Christof Schöch: “Big? Smart? Clean? Messy? Data in the HumaniLes,”

This article is about the characteristics of data encountered in Humanities research today and what kind of data we want for better research in the future. It introduces what smart data and big data are, and thus draws out their advantages and limitations. While big data can satisfy our need to cover a large range of text or research data, it smoothes out many of the detailed features of specific data- which is not expected by researchers. Similarly, smart data is more advantageous in highlighting features of single data because it has annotation and other forms of content processed by human intelligence. As we cannot create a large amount of smart data efficiently, our existing smart data is necessarily small-sized and selected- which kind of contradicts the methodology of humanities research. By proposing the concept of big smart data, the authors want to answer the question of where the data that Humanities wants should come from and what characteristics it should have: the data should come from a wide range, covering a large amount of content, but at the same time the data should also have a certain structure and be processed by human cognition (e.g., classification, labeling, etc.).

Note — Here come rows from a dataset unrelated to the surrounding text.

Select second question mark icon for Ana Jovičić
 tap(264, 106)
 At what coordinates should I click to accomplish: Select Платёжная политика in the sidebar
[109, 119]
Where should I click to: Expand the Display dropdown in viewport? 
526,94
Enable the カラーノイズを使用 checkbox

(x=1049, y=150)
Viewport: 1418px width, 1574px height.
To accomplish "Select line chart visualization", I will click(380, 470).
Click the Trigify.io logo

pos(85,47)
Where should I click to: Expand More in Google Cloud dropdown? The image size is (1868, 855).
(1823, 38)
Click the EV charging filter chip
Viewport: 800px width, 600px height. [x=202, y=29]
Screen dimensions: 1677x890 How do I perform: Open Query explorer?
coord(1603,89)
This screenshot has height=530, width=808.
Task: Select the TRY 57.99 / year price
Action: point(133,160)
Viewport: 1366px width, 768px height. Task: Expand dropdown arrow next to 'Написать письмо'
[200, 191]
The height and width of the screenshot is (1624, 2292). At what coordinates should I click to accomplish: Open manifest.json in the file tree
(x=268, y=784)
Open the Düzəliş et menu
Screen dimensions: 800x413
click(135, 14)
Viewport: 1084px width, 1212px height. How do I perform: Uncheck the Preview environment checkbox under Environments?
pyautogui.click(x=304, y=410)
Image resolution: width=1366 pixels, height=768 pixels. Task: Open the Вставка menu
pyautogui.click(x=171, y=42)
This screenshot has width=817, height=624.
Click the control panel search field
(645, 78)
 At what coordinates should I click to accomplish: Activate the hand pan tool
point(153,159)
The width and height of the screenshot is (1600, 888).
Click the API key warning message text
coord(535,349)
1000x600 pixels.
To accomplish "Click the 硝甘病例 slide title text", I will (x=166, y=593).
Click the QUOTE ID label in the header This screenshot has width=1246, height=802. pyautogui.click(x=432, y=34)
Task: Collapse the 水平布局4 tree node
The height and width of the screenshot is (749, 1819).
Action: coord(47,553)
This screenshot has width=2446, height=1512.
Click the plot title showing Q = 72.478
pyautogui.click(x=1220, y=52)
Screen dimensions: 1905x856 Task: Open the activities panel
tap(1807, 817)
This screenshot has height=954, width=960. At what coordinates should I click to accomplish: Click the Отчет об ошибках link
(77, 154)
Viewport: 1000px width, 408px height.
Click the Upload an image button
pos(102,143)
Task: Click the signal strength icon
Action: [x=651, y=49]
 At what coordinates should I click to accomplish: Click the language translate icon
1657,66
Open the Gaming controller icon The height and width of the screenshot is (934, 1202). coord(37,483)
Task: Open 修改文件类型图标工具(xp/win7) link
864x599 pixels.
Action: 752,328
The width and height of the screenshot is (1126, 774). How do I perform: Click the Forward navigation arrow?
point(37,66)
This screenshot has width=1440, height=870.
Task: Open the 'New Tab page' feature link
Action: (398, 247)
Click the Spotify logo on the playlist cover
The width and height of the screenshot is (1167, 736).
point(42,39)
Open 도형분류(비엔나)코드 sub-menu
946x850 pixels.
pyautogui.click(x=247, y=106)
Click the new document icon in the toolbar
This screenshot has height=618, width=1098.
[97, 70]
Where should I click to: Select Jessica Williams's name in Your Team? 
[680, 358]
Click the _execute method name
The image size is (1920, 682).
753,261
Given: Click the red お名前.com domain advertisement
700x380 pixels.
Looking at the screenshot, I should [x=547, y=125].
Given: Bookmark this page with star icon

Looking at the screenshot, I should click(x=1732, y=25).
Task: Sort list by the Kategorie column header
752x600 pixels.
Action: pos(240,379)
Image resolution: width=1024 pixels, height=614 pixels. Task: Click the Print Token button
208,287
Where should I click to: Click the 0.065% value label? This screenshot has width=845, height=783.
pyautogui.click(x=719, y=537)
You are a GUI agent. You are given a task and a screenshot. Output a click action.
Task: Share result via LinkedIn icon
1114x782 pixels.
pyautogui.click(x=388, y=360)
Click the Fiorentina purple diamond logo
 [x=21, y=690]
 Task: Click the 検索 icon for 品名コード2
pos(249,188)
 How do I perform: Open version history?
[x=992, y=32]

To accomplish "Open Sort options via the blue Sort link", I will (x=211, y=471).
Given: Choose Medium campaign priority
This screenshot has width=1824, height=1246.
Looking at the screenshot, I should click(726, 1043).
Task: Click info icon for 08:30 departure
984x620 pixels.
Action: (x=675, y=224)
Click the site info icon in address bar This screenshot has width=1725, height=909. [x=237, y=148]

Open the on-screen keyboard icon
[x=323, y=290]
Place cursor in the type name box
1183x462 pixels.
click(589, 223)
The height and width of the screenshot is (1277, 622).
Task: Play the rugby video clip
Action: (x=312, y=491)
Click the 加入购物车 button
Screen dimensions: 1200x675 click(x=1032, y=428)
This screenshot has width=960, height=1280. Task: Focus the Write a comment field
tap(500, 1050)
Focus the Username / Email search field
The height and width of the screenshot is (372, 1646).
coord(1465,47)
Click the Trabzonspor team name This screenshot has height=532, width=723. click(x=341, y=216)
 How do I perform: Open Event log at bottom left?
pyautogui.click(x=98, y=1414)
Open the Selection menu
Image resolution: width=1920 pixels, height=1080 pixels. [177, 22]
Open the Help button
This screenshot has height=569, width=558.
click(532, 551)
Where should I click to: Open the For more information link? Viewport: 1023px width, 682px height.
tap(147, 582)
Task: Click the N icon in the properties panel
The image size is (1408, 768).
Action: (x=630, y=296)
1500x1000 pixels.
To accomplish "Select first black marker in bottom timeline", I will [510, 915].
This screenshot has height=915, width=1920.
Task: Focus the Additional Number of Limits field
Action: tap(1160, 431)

Humanities Data: A Necessary Contradiction

I think an important viewpoint of this article is that data in Humanities has different characteristics compared with experimental data, and it needs to be processed due to a different methodology. These differences can be seen in multiple aspects: the source of the data, whether the data tend to be more precise or ambiguous, how data is organized, and the need for data network building. Interdisciplinary communication between humanities and other fields helps humanities research to gain more methodological support. I was impressed by the last paragraph: number or text alone cannot fully represent reality, and we need to be mindful of the nature of these data. In addition to analyzing data directly, what digital humanities want is methods that can create different ways for scholars to observe or “perceive” what is included in data to generate insights.